- Your objective
Rewrite the entries from the first line through the line containing "More information [More", replacing "Allow" with "Permit" and leaving everything else unchanged.

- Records
--------------------
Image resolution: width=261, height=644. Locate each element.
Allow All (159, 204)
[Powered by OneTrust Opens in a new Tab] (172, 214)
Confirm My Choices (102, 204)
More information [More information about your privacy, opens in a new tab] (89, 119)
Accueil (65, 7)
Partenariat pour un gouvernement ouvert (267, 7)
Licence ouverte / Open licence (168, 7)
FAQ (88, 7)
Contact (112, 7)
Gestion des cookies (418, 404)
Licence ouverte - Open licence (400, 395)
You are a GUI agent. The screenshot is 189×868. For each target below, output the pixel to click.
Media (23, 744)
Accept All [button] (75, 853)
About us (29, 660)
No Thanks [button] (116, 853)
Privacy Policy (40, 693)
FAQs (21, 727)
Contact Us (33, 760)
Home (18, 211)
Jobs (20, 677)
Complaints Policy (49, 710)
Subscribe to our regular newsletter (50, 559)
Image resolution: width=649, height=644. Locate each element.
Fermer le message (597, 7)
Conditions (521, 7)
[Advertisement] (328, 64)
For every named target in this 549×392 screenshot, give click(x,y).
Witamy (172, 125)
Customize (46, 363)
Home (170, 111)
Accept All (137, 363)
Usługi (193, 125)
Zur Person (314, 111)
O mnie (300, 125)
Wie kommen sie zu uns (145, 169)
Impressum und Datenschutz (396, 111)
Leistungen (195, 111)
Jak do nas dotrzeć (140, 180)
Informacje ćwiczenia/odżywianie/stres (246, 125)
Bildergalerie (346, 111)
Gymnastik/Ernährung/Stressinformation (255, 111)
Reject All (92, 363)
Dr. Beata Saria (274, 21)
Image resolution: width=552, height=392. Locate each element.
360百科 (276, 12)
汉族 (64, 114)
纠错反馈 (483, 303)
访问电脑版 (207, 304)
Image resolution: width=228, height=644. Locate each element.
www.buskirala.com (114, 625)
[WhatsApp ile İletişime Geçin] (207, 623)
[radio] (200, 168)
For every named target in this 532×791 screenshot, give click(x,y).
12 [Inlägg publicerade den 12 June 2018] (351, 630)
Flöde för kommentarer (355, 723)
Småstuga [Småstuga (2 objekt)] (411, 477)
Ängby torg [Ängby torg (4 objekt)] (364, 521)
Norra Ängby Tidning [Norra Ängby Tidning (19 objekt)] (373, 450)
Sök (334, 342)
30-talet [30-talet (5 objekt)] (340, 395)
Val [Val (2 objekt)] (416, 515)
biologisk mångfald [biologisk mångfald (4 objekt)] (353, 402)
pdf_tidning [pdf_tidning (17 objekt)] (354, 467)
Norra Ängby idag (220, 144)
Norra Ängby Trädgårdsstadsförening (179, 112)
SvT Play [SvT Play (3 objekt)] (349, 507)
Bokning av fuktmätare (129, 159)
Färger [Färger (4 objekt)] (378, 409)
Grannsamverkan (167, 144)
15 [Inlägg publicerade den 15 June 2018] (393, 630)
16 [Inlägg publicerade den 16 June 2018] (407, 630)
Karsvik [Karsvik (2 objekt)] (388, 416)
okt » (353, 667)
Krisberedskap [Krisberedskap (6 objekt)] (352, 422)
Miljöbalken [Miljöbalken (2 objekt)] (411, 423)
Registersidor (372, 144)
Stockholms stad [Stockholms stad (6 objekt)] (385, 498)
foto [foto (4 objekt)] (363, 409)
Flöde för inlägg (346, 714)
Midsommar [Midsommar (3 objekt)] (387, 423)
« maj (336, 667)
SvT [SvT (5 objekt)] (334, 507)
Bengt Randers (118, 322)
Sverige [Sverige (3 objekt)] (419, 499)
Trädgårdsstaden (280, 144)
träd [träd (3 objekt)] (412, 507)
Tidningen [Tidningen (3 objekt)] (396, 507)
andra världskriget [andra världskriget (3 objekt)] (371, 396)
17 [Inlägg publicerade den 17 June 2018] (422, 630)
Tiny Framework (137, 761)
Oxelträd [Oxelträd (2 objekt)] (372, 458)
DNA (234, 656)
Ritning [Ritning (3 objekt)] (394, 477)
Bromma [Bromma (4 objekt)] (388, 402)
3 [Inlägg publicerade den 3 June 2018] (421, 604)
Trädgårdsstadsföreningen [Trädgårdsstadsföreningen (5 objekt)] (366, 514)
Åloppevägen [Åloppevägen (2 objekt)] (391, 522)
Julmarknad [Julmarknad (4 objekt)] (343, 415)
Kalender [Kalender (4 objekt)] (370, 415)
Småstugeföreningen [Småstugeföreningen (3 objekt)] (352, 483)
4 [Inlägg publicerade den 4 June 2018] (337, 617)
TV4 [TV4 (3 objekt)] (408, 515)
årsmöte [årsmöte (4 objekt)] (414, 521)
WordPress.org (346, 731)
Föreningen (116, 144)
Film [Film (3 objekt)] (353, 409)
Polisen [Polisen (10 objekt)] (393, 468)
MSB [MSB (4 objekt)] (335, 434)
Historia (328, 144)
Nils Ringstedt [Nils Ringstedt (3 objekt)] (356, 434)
--------------------
- Exercise answer
Image resolution: width=261, height=644. Locate each element.
Permit All (159, 204)
[Powered by OneTrust Opens in a new Tab] (172, 214)
Confirm My Choices (102, 204)
More information [More information about your privacy, opens in a new tab] (89, 119)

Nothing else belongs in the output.